4 pitfalls to avoid when upgrading poultry shed windows

Since 1 October 2020, all buildings that house poultry have had to fit windows to meet Red Tractor standards. 

For many farmers, this means retrofitting units in order to comply.

But all sheds are not created equal, and installing windows incorrectly, or using the wrong materials, could mean a lot of money spent and a shed that is still non-compliant.

See also: How to manage poultry housing environments in winter

We asked Morspan’s Donald Gillespie for guidance on the rules and how farmers can avoid falling foul of four common mistakes when upgrading.

What are the rules?

From 1 October 2020, all poultry shed windows should:

  • Provide a translucent area that equates to at least 3% of the floor area
  • Be evenly distributed throughout the shed
  • Be double-glazed for insulation and to reduce condensation
  • Be fitted with glass that is laminated or toughened for safety
  • Be fitted with shutters for use during very hot or cold days (shutters must be open from day five during daylight hours, unless against veterinary advice).

Where poultry sheds already have windows equal to 1% of the floor area, farmers have until 1 October 2023 to upgrade, and windows can be opaque or frosted if natural light can penetrate.

“Whether the windows are clear or opaque is normally driven by the processor – some prefer opaque windows.

“The birds are still getting natural daylight but with less solar intensity,” says Mr Gillespie.

“For a while, people were putting in windows equal to 1% or 1.5% of the floor area and now everyone is upgrading to 3% – but one of the larger processors is considering even bigger areas of 4-4.5%.”

1. Window placement

Evenly distributed windows are meant to ensure an even spread of light, though Red Tractor recognises this isn’t always possible.

For example, there are often difficulties in older houses when it comes to the location of retrofitted windows.

Mr Gillespie urges producers to spend time getting it right.

“As the percentage area required increases, it makes it difficult to fit windows into the side wall – as the house gets wider, we need to make the windows wider or taller.”

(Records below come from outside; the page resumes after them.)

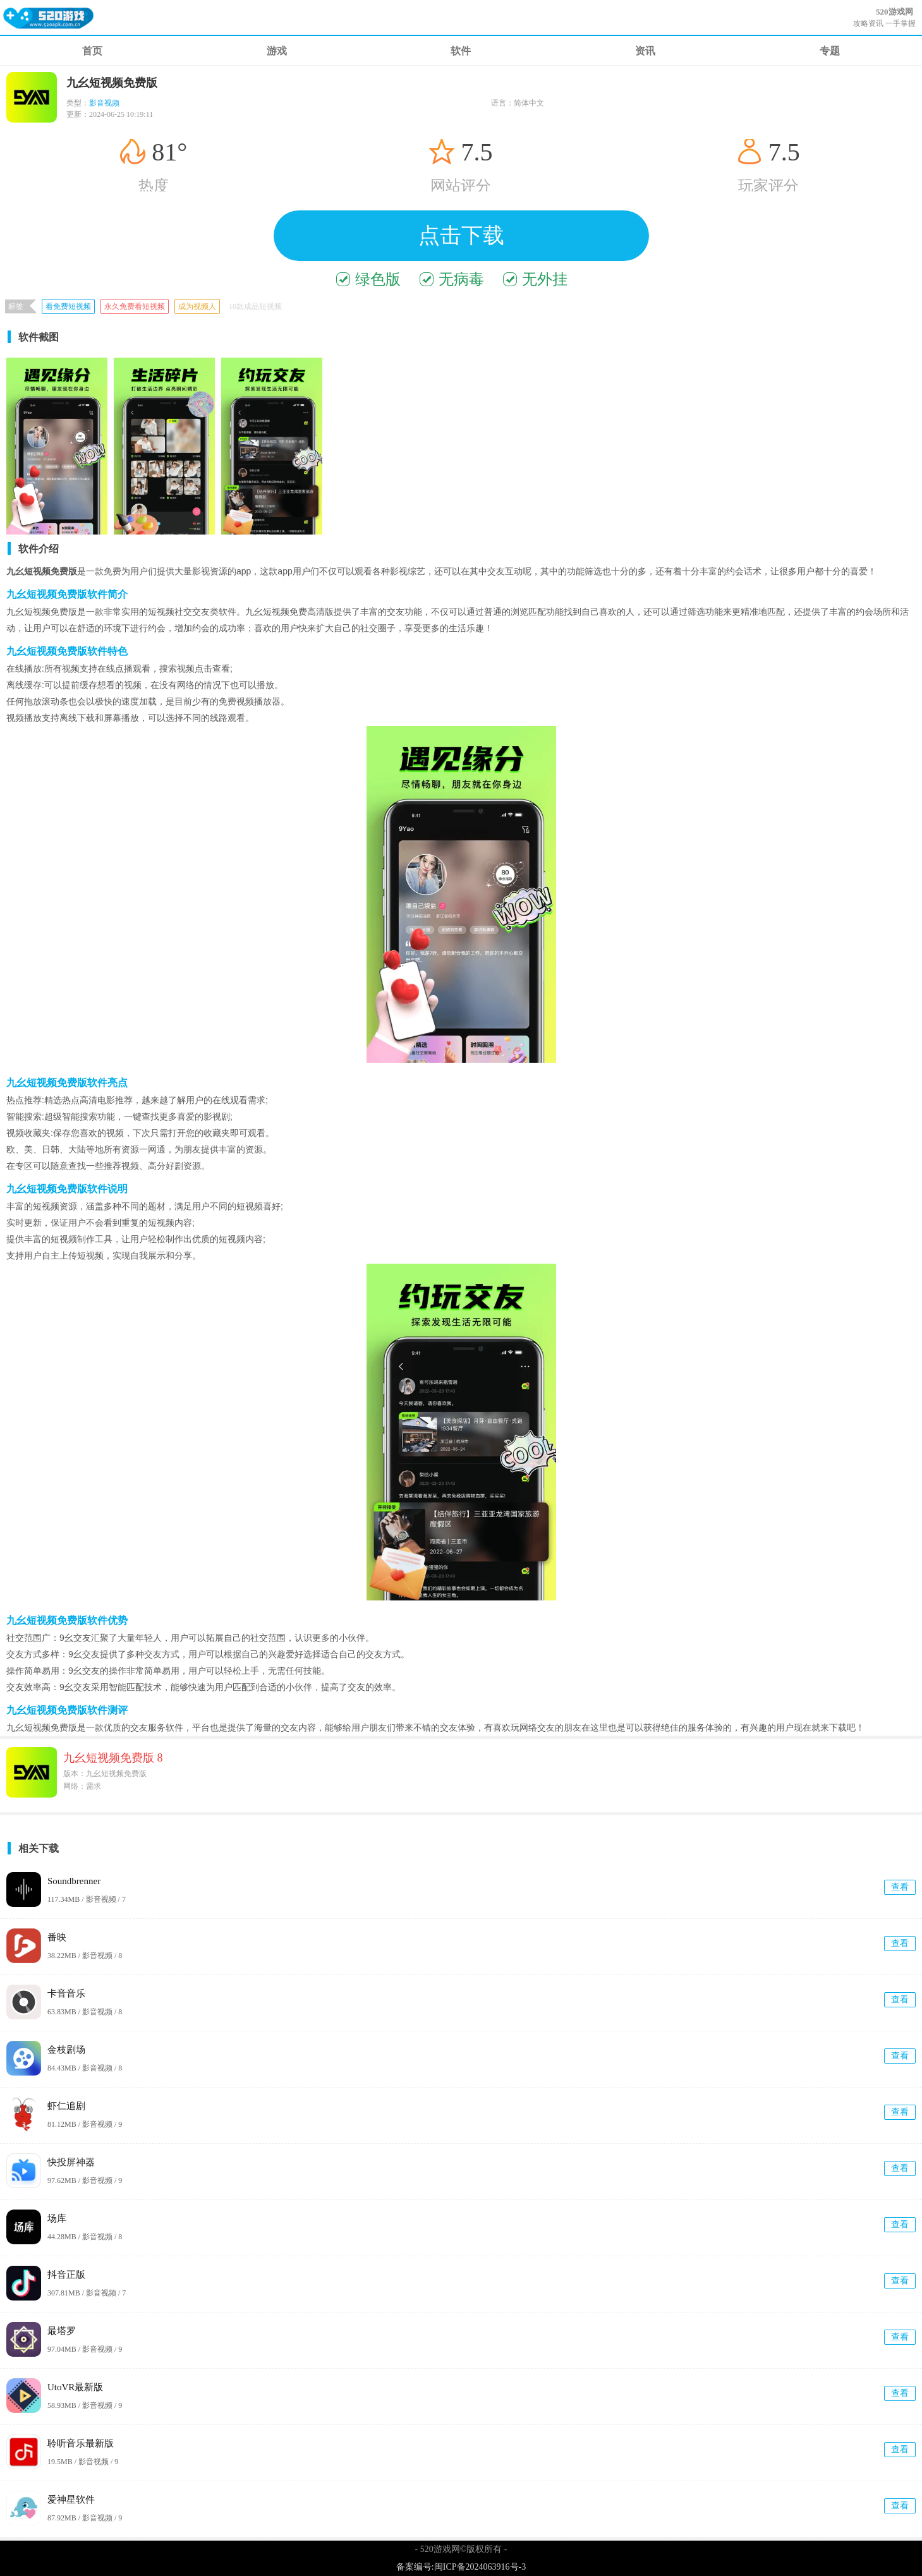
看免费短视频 (68, 306)
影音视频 (104, 103)
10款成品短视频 (255, 306)
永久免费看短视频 (134, 306)
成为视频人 (197, 306)
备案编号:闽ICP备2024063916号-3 (461, 2567)
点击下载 (461, 235)
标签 (15, 306)
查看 (900, 1887)
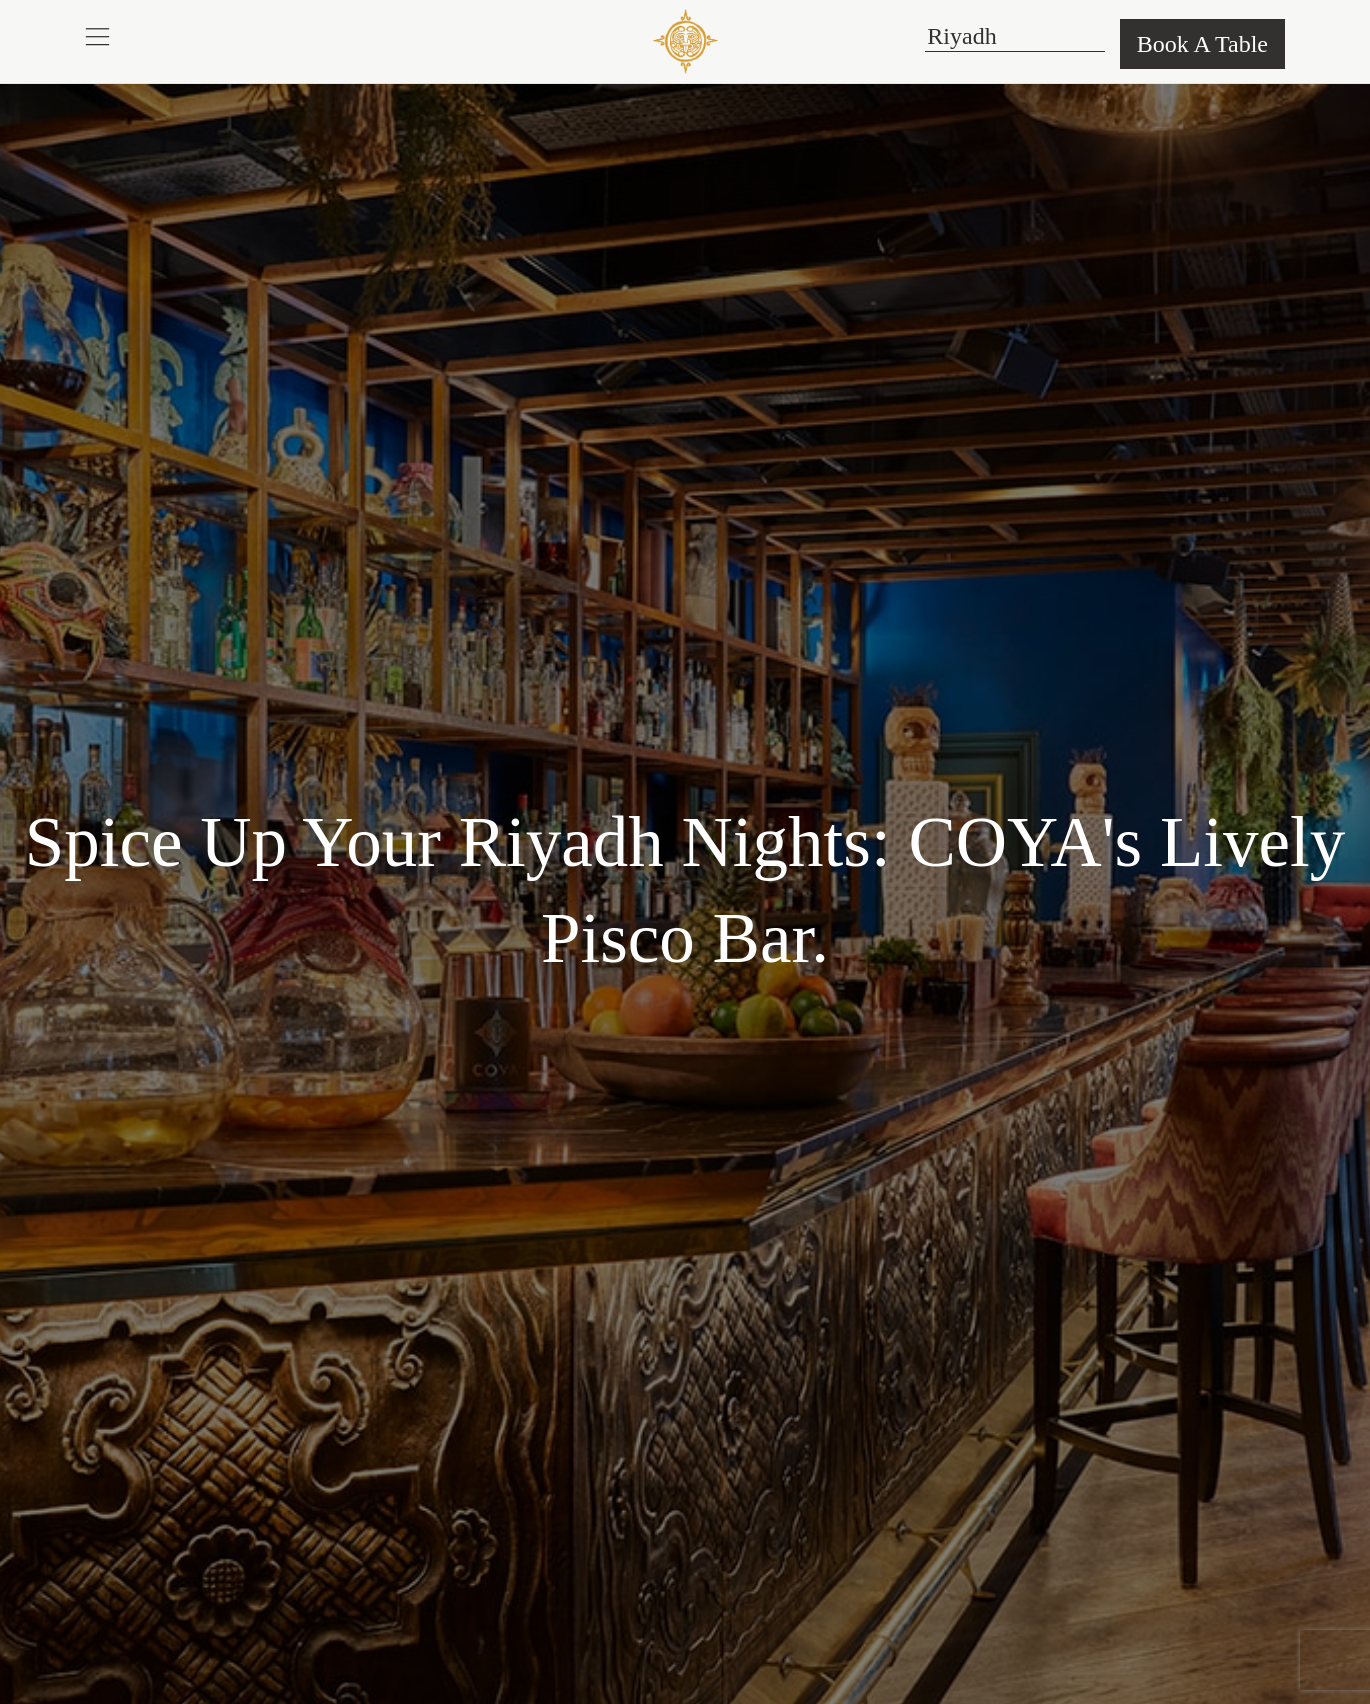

The key to getting placement right is a letterbox design. This is where continuous windows are fitted all along both sides, which gives uniformity of light and lux within the house.

If the light is not uniform, the bird spread will be uneven, which can lead to problems.

2. Unsealed windows

When retrofitted windows have been poorly sealed there can be issues with draughts, which will compromise bird performance.

“When they cut the windows out, maintaining the structural integrity and installing the new window so it’s airtight is key, says Mr Gillespie.

3. Light baffle

Insulated shutters/baffles on the outside are also critical to the success of the install.

With some retrofits, a simple non-insulated blind or curtain might be used.

While that complies, it is not 100% lightproof and there is no insulation value, so the windows are a lot colder than they would be on a modern house.

4. Window material

Both glass and polycarbonate are acceptable under Red Tractor standards, but the windows must be double-glazed and, if using glass, it must be toughened on the inside.

When using polycarbonate, dust and dead insects can build up between the sheets when they aren’t sealed together, so it’s important to keep them clean.

What are the costs?

The cost of windows and insulated shutters on a new standard house of about 98×2.5m (2,380sq m) would be about £22,000.

That figure comprises £13,000 for the windows in a uPVC frame and the rest for the shutters and rack and pinion opening system.

If the double-glazed, toughened glass was replaced by 27mm polycarbonate in a uPVC frame, that would save about 33%.

The windows and blinds can be fitted during turnaround for ease.

“A lot of companies will fit them in the period between flocks in around three or four days, so the producer isn’t losing any time growing chickens,” Mr Gillespie says.